(Excerpt begins)
I have investigated this issue more. And read the boot and x86/boot
man pages. Also read the gpt man page and browsed the net to get more
information. Here is what I did today.

I started the system up from usb, and looked at the fstab and the gpt outputs.

The /etc/fstab contains the names of the swap and the root partition
using the NAME=GUID format. And the GUID's correspond to the GPT
partition labels. This is correct I think.

On the other hand, this is very interesting, when I run the "gpt show
-a sd0" (which is where the HDD is connected via USB) I see that the
NetBSD partition has the "biosboot" attribute, not the "bootme"
attribute. Would this cause the boot to fail? According to
the manual page for gpt, this partition should be booted by legacy
BIOS boot code. But this is not the case on my system. But in the
/EFI/boot directory of the EFI partition I have both the efi files
bootx64.efi and bootia32.efi.

The reason for the biosboot attribute being set might have been me,
when installing the system. I remember vaguely that I had a problem
with secure boot and might have switched to legacy mode and installed
the system like that using gpt instead of mbr, but switched the system
back to UEFI when I could not start windows.

Can I correct this problem with the gpt utility, by setting the flag
to bootme? Or do  I have to re-install the system again?

But still i can not explain why the usb can boot the system?

Regards,
Riza

On Fri, Sep 3, 2021 at 10:24 AM Michael van Elst <mlelstv%serpens.de@localhost> wrote:
>
> riza.dindir%gmail.com@localhost (Riza Dindir) writes:
>
> >This would have to be on the same drive (HDD). meaning the UEFI boot
> >loader and the OS root partition?
(Excerpt ends)
(Raw data begins)
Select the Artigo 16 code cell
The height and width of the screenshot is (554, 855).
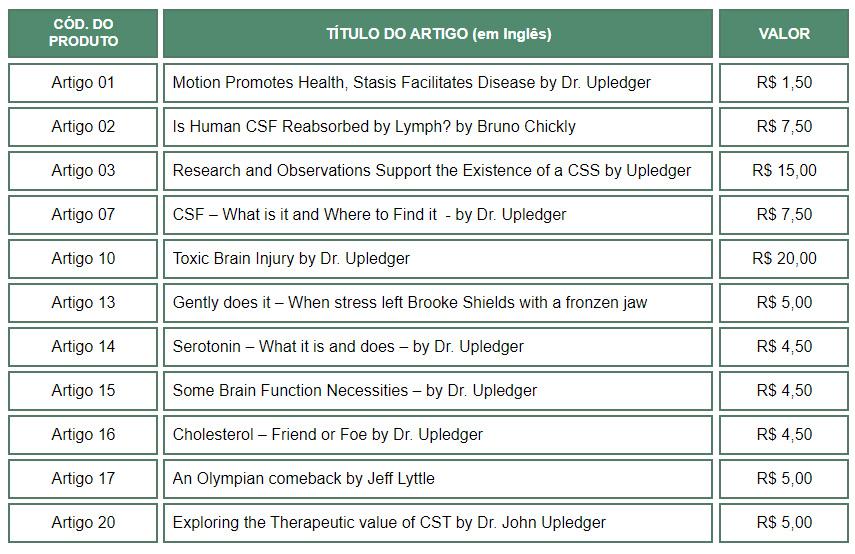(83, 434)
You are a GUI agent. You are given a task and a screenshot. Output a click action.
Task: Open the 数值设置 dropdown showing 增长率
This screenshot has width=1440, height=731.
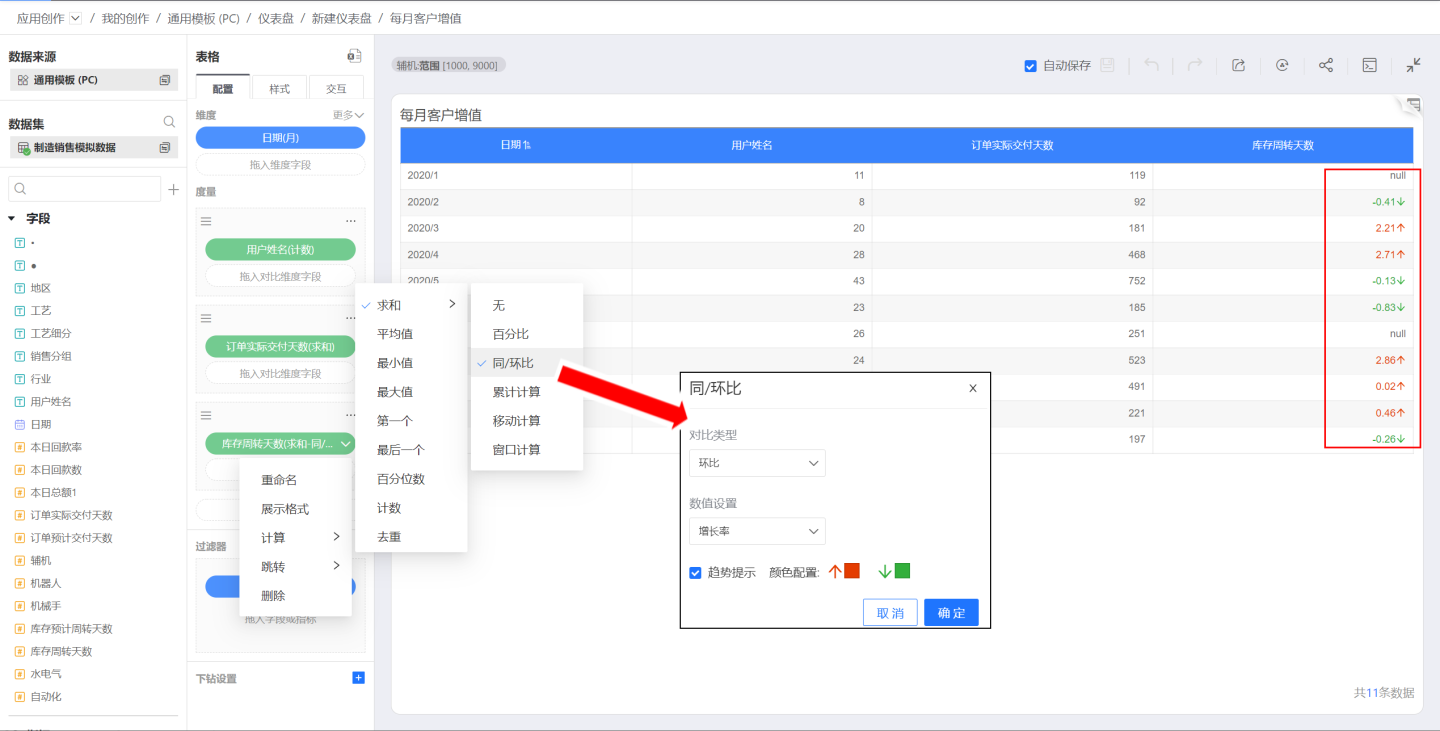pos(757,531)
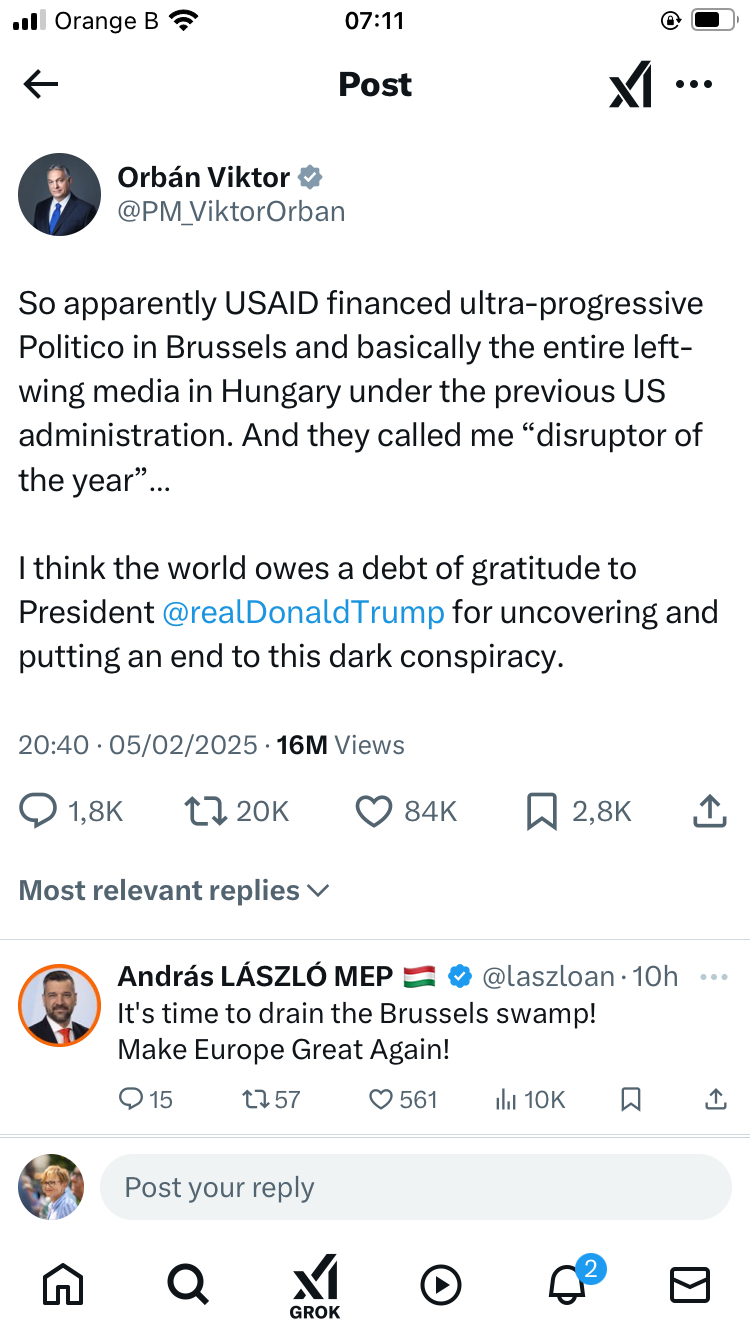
(Raw data ends)
## Required action 1
Rewrite the paragraph of the email that begins "The reason for the biosboot attribute" as a short bulleted list, keeping its main facts.
## Required action 2
List every man page the email says the writer read.
Rely only on the email above, not on the listing.

## Task output 1
- The writer may have set the biosboot attribute during installation.
- The writer vaguely remembers a problem with secure boot.
- The writer may have switched to legacy mode and installed the system that way, using gpt instead of mbr.
- The writer switched the system back to UEFI after Windows would not start.

## Task output 2
- boot
- x86/boot
- gpt